A surge in suspected money laundering deals has prompted Doha to tighten its control of banks and other financial institutions in Qatar despite the prior existence of several anti-laundering units, a senior Qatari official said.
Besides its National Committee for Combating Money Laundering and the Financial Information Unit, Qatar is now planning to create a new department to oversee the operations of its banks, stock market, and other financial institutions.
Fahd bin Faisal Al Thani, Deputy Governor of Qatar’s Central Bank, said: “The authorities are now working towards establishing a new unit called the Qatari Authority for Financial Control, which will be affiliated to the cabinet and comprise all monitoring bodies in the financial sector.”
In a paper to the Financial Action Task Force in the Middle East and North Africa, which concluded a three-day meeting in Abu Dhabi this week, Al Thani said: “We have already set up a team comprising representatives from the Central Bank, the Qatari Securities Authority, the Qatar Financial Centre and an international consultant.
This team has conducted a high-level assessment of banks and financial institutions in Qatar.” He said the assessment was carried out through a questionnaire distributed to all the institutions surveyed as well as through field visits and meetings with officials.
“The purpose of this assessment was to prepare a comprehensive study on the financial sector in Qatar to help enact the right legislation and controls and ensure proper monitoring and surveillance,” Al Thani said.
He added that such plans were part of a strategy to curb money laundering and other financial crimes in Qatar and the Gulf country’s efforts in this regard had been assessed by the International Monetary Fund (IMF).

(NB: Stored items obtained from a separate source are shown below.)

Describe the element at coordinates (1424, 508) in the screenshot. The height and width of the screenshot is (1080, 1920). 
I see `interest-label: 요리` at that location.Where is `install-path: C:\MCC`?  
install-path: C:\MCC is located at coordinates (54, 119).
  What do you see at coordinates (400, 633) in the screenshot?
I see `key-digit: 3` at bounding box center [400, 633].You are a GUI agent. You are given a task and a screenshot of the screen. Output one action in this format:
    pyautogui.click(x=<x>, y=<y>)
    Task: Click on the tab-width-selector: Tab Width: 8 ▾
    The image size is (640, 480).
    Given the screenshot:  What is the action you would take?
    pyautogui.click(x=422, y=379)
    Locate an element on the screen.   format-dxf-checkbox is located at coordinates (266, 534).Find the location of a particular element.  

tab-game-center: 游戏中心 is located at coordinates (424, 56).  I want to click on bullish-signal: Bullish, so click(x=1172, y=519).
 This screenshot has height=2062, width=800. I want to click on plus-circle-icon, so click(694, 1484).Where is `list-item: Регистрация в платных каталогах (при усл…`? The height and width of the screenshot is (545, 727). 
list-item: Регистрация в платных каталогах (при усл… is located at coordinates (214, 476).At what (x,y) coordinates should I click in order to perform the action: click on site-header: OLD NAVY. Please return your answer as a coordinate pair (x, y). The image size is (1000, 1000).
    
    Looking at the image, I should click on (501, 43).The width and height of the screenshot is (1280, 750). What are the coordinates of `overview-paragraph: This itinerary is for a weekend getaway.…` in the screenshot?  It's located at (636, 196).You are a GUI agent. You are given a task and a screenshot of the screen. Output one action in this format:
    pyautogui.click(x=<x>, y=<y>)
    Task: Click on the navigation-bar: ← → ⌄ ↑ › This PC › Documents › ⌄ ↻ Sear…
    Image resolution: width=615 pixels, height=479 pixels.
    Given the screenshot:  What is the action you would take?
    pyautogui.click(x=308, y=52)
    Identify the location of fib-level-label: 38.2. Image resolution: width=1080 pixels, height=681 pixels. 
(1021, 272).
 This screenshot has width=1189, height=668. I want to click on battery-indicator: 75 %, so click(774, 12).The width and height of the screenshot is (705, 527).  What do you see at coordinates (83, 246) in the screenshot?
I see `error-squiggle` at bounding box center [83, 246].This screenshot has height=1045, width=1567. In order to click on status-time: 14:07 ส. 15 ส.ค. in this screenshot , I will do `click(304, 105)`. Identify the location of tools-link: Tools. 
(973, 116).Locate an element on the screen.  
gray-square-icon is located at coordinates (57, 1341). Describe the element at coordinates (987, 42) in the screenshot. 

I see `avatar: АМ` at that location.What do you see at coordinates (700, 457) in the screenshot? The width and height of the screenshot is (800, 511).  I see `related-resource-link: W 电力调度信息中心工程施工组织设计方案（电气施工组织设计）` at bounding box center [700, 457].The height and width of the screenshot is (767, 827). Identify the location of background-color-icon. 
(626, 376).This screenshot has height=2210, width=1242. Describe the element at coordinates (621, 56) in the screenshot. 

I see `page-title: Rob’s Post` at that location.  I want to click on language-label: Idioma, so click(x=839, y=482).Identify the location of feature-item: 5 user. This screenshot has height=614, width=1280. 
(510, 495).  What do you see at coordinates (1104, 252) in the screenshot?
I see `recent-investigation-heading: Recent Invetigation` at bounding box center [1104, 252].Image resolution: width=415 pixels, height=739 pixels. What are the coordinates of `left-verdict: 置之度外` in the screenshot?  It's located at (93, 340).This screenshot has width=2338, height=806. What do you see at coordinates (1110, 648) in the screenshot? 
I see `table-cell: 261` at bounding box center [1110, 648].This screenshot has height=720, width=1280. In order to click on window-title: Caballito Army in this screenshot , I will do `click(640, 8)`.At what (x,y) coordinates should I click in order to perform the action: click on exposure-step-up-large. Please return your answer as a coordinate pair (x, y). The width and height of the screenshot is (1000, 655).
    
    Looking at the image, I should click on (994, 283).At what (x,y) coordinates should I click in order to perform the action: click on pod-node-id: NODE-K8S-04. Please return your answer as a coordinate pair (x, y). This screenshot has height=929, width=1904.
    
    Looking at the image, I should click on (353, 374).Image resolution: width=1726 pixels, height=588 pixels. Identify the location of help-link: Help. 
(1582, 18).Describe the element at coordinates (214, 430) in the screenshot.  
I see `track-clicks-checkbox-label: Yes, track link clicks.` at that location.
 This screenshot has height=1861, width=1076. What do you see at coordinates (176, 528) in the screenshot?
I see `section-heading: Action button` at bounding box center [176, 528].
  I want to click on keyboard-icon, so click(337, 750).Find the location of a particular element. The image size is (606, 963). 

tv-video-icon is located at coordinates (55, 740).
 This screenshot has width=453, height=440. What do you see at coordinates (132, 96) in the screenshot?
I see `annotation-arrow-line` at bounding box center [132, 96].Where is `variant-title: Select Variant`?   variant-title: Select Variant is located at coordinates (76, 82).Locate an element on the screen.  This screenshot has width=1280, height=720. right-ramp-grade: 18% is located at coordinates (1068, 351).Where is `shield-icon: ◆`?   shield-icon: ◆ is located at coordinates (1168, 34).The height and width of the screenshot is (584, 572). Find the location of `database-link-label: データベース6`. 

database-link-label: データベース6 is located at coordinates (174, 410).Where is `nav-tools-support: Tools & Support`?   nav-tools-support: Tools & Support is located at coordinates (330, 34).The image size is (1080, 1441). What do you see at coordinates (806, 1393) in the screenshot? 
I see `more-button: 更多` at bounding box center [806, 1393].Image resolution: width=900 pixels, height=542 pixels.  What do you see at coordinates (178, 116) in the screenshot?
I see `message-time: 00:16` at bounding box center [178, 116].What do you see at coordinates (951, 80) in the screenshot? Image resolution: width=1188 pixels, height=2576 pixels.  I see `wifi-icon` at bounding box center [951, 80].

“We are in the process of establishing an active partnership with the IMF assessment teams to fully utilise their experience in fighting money laundering and the financing of terrorism in line with international criteria,” Al Thani said.
In its 2007 report presented to the meeting, the Qatari Financial Information Unit said notifications about suspect financial transactions in Qatar had increased sharply in the past two years. It attributed this to growing financial activity and stronger co-operation from the relevant authorities.
From 62 in 2005, the number of reports on suspect money deals rose to 77 in 2006 and jumped to 147 in 2007. The cases in 2007 involved 288 people and included transfer of large funds, change of currencies, requests for large credits and other financial facilities, depositing large sums of money, credit card abuse, failure to comply with account requirements and other offences.
The figures showed that 66 cases in 2007 were reported by banks while 39 were reported by the interior ministry and other authorities, 31 by money changers, and 11 by international financial intelligence units.
“The increase in notifications about suspect financial operations was due to several factors,” the report said. “They include the rise in the numbers of informants, stronger co-operation among the authorities, growing awareness among law enforcers and the steady expansion in financial activities by banks and money changers.”